* [Directives]
A – Can you copy the page on uploading files with Python word for word, from "File Extensions" to "with uppercase extensions.", inclusive?
B – Can you carry on the page on uploading files with Python from its final sentence?

Upload Files with Python
Use this method if you have many files to upload or want to upload files with metadata.
About This Task
Uploading files using the Python methods included in the SDK is asynchronous and uses sessions under the hood. It's best for uploading large numbers of files with metadata. To upload files using this method, create and run a Python script. You can find example scripts at the bottom of this page.
To learn more, see also Synchronous and asynchronous upload and Working with Metadata.
Sessions
Asynchronous upload uses the mechanism of sessions to upload your files to deepset Cloud. A session stores the ingestion status of the files: the number of failed and finished files. Each session has an ID so you can check its details anytime.
A session starts when you initiate the upload. For SDK, it opens when you call the upload method or command and closes when the upload is finished. A session expires after 24 hours. You can have a maximum of 10 open sessions.
When using the SDK, you don't have to worry about the sessions as the SDK takes care of opening and closing them for you. They're just there if you want to check the status of your past and current uploads.
Folder Structure
You don't need to follow any specific folder structure. If your folder contains files with the same name, all these files are uploaded by default. You can set the write mode to overwrite the files, keep them all, or fail the upload.
File Extensions
Make sure your files have lowercase extensions, for example, my_file.pdf, instead of my_file.PDF. The SDK doesn't upload files with uppercase extensions.

* [Material shown]
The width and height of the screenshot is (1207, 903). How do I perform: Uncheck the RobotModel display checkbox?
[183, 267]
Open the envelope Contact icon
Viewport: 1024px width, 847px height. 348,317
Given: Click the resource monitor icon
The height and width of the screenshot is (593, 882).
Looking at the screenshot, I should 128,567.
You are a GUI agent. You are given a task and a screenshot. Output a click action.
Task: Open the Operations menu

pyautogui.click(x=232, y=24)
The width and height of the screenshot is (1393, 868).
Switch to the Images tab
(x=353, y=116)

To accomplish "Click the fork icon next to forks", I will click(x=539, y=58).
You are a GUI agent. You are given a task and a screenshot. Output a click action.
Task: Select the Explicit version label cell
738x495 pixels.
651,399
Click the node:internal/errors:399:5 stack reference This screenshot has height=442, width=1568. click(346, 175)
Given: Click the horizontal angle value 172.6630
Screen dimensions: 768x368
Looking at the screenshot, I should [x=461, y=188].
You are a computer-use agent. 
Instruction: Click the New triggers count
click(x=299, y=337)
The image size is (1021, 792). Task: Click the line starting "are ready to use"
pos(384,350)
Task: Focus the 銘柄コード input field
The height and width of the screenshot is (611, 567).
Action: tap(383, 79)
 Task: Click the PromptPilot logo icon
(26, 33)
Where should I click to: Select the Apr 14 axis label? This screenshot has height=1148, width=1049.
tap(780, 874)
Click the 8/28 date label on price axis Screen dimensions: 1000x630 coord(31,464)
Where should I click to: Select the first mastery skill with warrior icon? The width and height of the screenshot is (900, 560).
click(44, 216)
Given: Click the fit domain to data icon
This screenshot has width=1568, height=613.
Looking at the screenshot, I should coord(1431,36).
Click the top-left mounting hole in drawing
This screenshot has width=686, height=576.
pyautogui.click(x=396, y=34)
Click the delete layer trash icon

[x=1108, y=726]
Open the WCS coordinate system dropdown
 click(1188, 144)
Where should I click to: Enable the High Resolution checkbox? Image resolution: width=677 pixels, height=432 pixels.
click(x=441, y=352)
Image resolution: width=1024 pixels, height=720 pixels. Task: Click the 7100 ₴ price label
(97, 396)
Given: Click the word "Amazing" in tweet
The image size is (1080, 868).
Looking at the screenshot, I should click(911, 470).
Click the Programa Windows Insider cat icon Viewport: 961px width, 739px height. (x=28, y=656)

* [Task results]
A –
File Extensions
Make sure your files have lowercase extensions, for example, my_file.pdf, instead of my_file.PDF. The SDK doesn't upload files with uppercase extensions.

B –
Prerequisites
- Install the SDK
- Generate an API Key to connect to a deepset Cloud workspace.
Upload Scripts Examples
Upload From a Folder
Here is an example of a synchronous and asynchronous way to upload files from a folder.
Note: When using Jupyter Notebooks, use this import before loading the SDK:
import nest_asyncio
nest_asyncio.apply()
from deepset_cloud_sdk.workflows.sync_client.files import list_files
# you can install it with
pip install nest-asyncio
from pathlib import Path
from deepset_cloud_sdk.workflows.sync_client.files import upload
# Uploads all files from a given path
upload(
paths=[Path("<your_path_to_the_upload_folder>")],
api_key="<deepsetCloud_API_key>",
workspace_name="<default_workspace>",
blocking=True, # waits until the files are displayed in deepset Cloud,
# this may take a couple of minutes
timeout_s=300, # the timeout for the `blocking` parameter in number of seconds
show_progress=True, # shows the progress bar
recursive=True, # uploads files from all subfolders as well
)
from pathlib import Path
from deepset_cloud_sdk.workflows.async_client.files import upload
# Uploads all files from a given path.
async def my_async_context() -> None:
await upload(
paths=[Path("<your_path_to_the_upload_folder>")],
api_key="<deepsetCloud_API_key>",
workspace_name="<default_workspace>",
blocking=True, # waits until the files are displayed in deepset Cloud,
# this may take a couple of minutes
timeout_s=300, # the timeout for the `blocking` parameter in number of seconds
show_progress=True, # shows the progress bar
recursive=True, # uploads files from all subfolders as well
)
# Run the async function
if __name__ == "__main__":
asyncio.run(my_async_context())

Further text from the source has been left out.